ぺご主と片想いする子

教室の扉の前で大きく深呼吸をする。しっかりシミュレーションしたのだから大丈夫だと自分自身に言い聞かせ、意を決して扉を開けた。
そして震える足でゆっくりと歩みを進め、ある生徒の机の横で立ち止まる。その席の主である蓮は顔を上げ、きょとんと陸を見つめた。


「…っ、お、おはよう…!雨宮くん…!」


少しだけ震えた声。挨拶1つで心臓が飛び出てしまいそうなほどだ。頬を染めて、けれど決して視線は逸らさずに蓮を見つめた。


「…おはよう、立花さん」
「…!」


にこりと挨拶を返され、陸の周りはぱあっと花が咲くように明るくなった。それを前の席で見ていた杏は呆れたように溜息をつく。


「陸、緊張しすぎ」


幸せ絶頂と言った様子で杏の前の席に座った陸に、後ろには聞こえないようこっそり声をかける。振り向いた陸はふわふわと花が舞っているような笑みを浮かべたままだ。


「あ、杏ちゃん…!雨宮くんに挨拶返してもらった…!会話しちゃった…!」
「いやあれ会話とは言えないでしょ…」
「今日も凄くかっこよかった…!」
「はいはい」


蓮が転入してくる前日に運命の出会いをしたという陸。詳しくは聞いていないけれど、陸は蓮を王子様だと疑わずに真っ直ぐな好意を向けている。それは誰が見ても分かるほどあからさまに。


(これだけあからさまなのに、蓮本人は全然気付いてないみたいだけど)


ちらりと後ろの席を伺えば、蓮は机の中でスマホを弄っているようだった。怪盗チャンネルのことをモルガナと相談しているのかもしれない。目を伏せたその表情は確かに整っていて、保護観察中という肩書きがなければ学校中からモテていただろうと納得した。


「まあ、確かに一目惚れするのも分からなくないけど」
「えぇ!?」


ガタリと席を立った陸に驚いて視線を戻す。その音に蓮も不思議そうに陸を見つめるが、その視線には気づかず、陸は何故だか泣きそうな顔で杏を見つめていた。


「あ、杏ちゃんも雨宮くんが好きなの…?」
「は?」
「…杏ちゃんが相手じゃ…私、勝ち目ないよ…」
「ちょ、ご、誤解だから!やだ泣かないでよ陸!」
「うぅ…っ、そうだよね、杏ちゃんと雨宮くん、仲良いもんね…っ」


瞳に涙を浮かべる陸に慌てて弁解するも、もう杏の声は聞こえていないようにポロポロと泣き出してしまった。
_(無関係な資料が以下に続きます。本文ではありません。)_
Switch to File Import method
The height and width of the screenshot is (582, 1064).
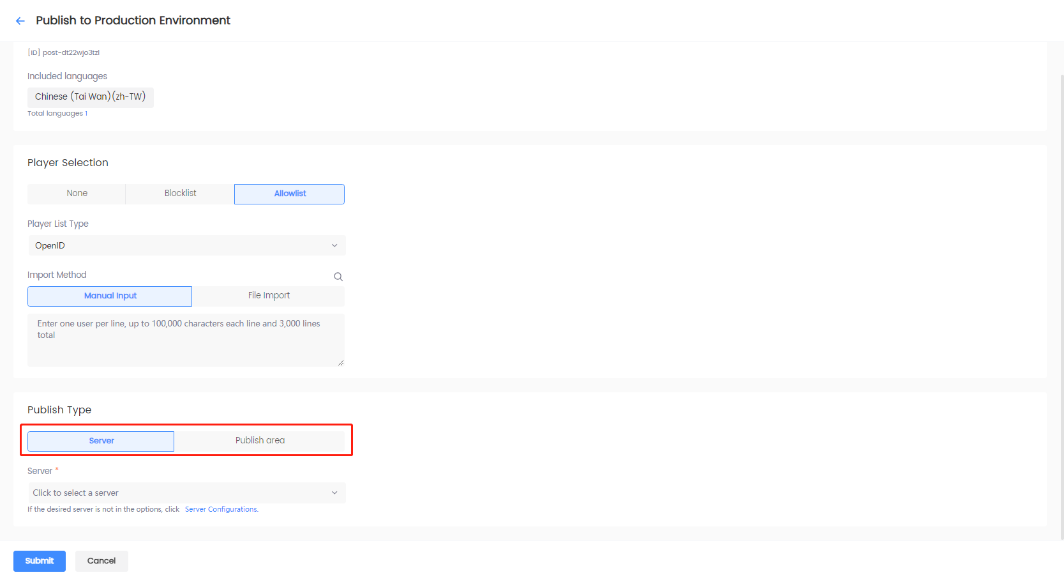click(269, 296)
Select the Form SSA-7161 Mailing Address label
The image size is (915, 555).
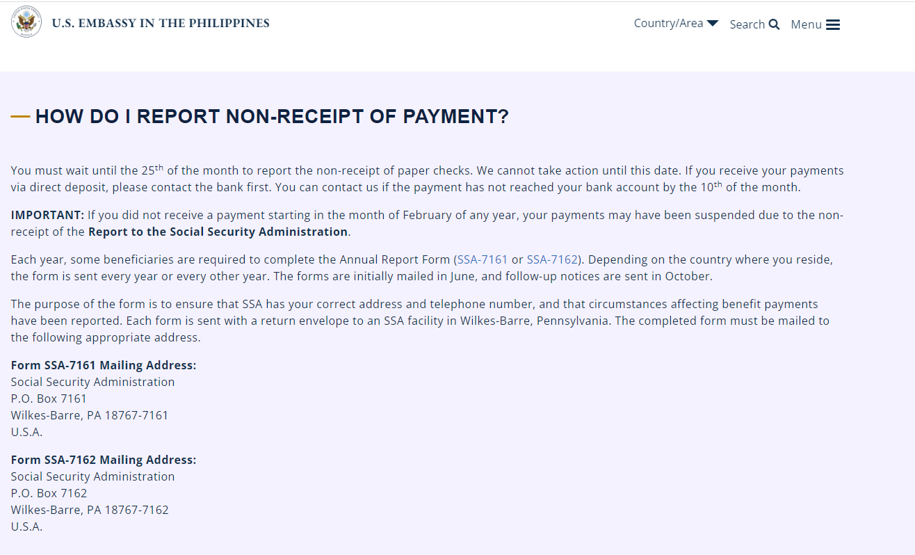(x=104, y=365)
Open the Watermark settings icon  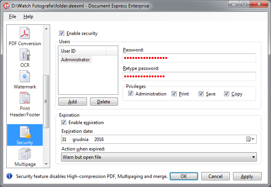(25, 76)
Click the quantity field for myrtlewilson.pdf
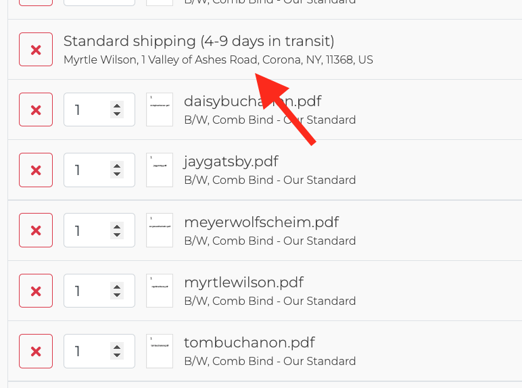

人の話を聞かないのが陸の悪い所だが、今そんな追撃するようなことは言えない。クラスは騒がしく周りには気付かれていないけれど、もうすぐHRが始まってしまう。ぐずぐずと泣いている陸をどうしようか焦っていると、予想外人物が杏の隣を通りすぎ、泣いている陸に手を伸ばした。


「…っ!!」


伸ばした手は陸頬に触れ、優しい動作で涙を掬う。驚いた陸の視線の先には、先ほど挨拶したばかりの人物がいて。


「え、な、な…な…っ」


陸の頬に触れるのは蓮だった。あまりにも驚いたせいで涙も引っ込んでしまう。すると蓮はにこりと微笑んだ。


「うん、その方がいい」
「…え…?」
「泣いているより、立花さんはいつも笑っている方が俺は好きだよ」
「へ!?」


ぶわっと顔を真っ赤に染め上げたと同時にチャイムが鳴った。するりと、どこか名残惜しそうに頬を撫でながら蓮の手は離れ、目を細めて陸を見つめてから席へと戻る。言葉の真意を理解出来ずに陸はぽかんとしたままその場を動けなくなった。


「立花さん、何してるの?早く席に座りなさい」
「……」
「立花さん?」


教室へやってきた担任の言葉など耳に入るはずもなく、何度も蓮の言葉が頭の中で繰り返され、優しい笑顔が、目を細めた表情が目に焼き付いて離れなくなっていた。


「……全く、キザなことするんだから」


目の前でその光景を見ていた杏は頬杖をつき、呆れたように溜息をついた。蓮は陸の気持ちに気付いていないわけではなく、その反応を楽しんでいるのだと分かってしまったから。


「立花さん!」
「!は、はい!すみません!」


担任に再び注意され、陸は慌てて席へと座る。熱くなった頬はまるで治らず、そのまま机へと突っ伏してしまう。


「〜〜〜〜っ」


声もなく悶えている姿を見てから、もう一度ちらりと後ろの様子を伺えば、蓮はどこか満足そうな表情をしていた。


「性格悪くない?」
「なんのこと?」


無害そうに微笑む蓮はあくまで気付かない振りだ。そんな2人のやり取りを知らず、陸は先ほどの出来事を思い出しては顔を真っ赤にする。


(もう雨宮くんの顔見れない…!)


今までも挨拶するだけで心臓が出そうなほど緊張していたのに、これからは姿を見ただけで心臓が爆発してしまいそうだ。触れられた頬の熱が冷めることはなく、ドキドキと鼓動する心臓を落ち着けるように服の上からぎゅっと握りしめた。


(好きすぎて死にそう…!)


後ろからでも悶えてる姿がよく分かる陸に杏は呆れ、蓮は目を細めて微笑んだ。


「怪盗団のリーダーに目をつけられるなんて、あの子も災難だな」


机の中で呟いたモルガナも小さく息をつく。蓮が狙ったオタカラを逃した所など見たことがない。今すぐ奪えるはずなのにさっさと奪わず、照れる反応を楽しんでいる性格の悪さに呆れながら、大きな欠伸を漏らした。


「あんまり虐めてると逃げられるぞ」
「大丈夫。逃すつもりなんてないから」


パレス攻略には頼もしい発言は、1人の女の子へ向けられたもので。その言葉も瞳もパレス攻略以上に真剣で、心を奪われているのは蓮の方かもしれないと思いつつ、また1つ欠伸を漏らす。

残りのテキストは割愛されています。